Details of Rishi Sunak’s fasting regime have prompted much food for thought as the early-rising, Peloton-loving prime minister has admitted he uses a 36-hour weekly fast as a “reset” and a “detox” after an “indulgent weekend”. Here’s everything we know about his diet discipline as the PM concedes it might not be as strict as first reported.
What does Rishi Sunak abide by?
The 43-year-old has spoken before about fasting, which is an integral part of his Hindu religion, but the Sunday Times reported for the first time details of how he observes the practice.
The newspaper said the prime minister does not eat anything for 36 hours at the start of each week.
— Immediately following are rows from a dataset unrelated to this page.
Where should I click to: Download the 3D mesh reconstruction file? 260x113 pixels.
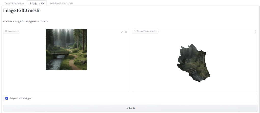[x=255, y=32]
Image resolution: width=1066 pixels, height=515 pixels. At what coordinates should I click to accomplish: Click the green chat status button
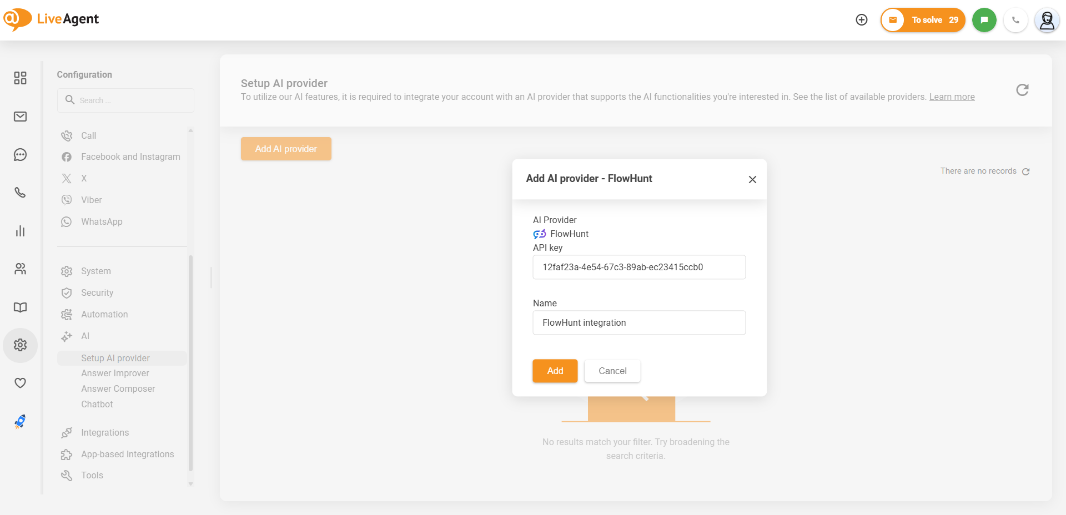(x=984, y=20)
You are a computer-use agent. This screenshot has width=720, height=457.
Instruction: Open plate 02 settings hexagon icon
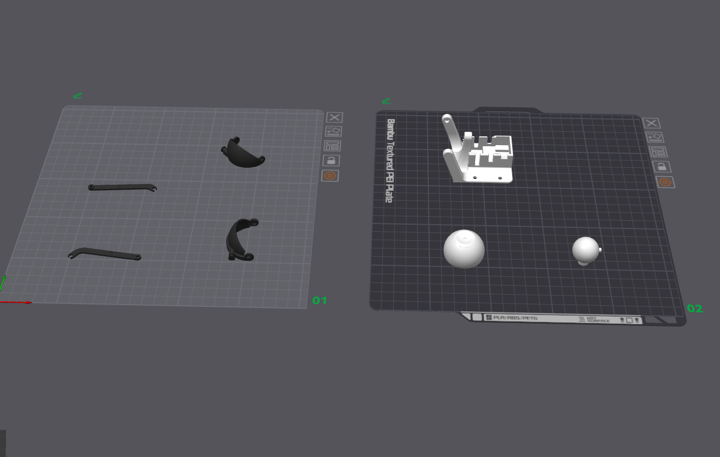(665, 182)
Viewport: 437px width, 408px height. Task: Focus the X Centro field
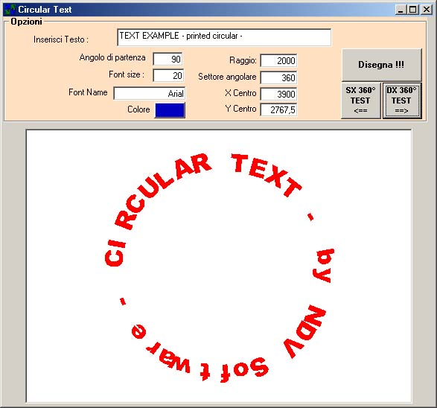pos(278,94)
Specifically, he does not eat from 5pm on a Sunday until 5am on a Tuesday, friends of the prime minister said. He does, however, allow himself water and black coffee within those times.
A source close to the PM said: “It’s true, he doesn’t eat anything at all on a Monday. It’s remarkable really given that he is often on visits or doing PMQ prep on a Monday. It’s a real testament to the discipline, focus and determination that he shows in all aspects of his life and work.”
Prime Minister Rishi Sunak speaks on @thismorning about his fasting regime.
"I do have the odd nut," he reveals
— Kitty Donaldson (@kitty_donaldson) January 30, 2024
How did the PM explain it?
Sunak added more on Monday, telling the BBC: “I tend to try and do some fasting at the beginning of every week as part of a general balanced lifestyle but everyone will do this differently.”
He admitted he also has “a weakness for sugary things”. “It means that I can then indulge myself in all the sugary treats I like for the rest of the week,” he added.
Sunak has previously described himself as a “Coca-Cola addict”, revealing he prefers Mexican Coke because it is made with “cane sugar rather than high fructose corn syrup”.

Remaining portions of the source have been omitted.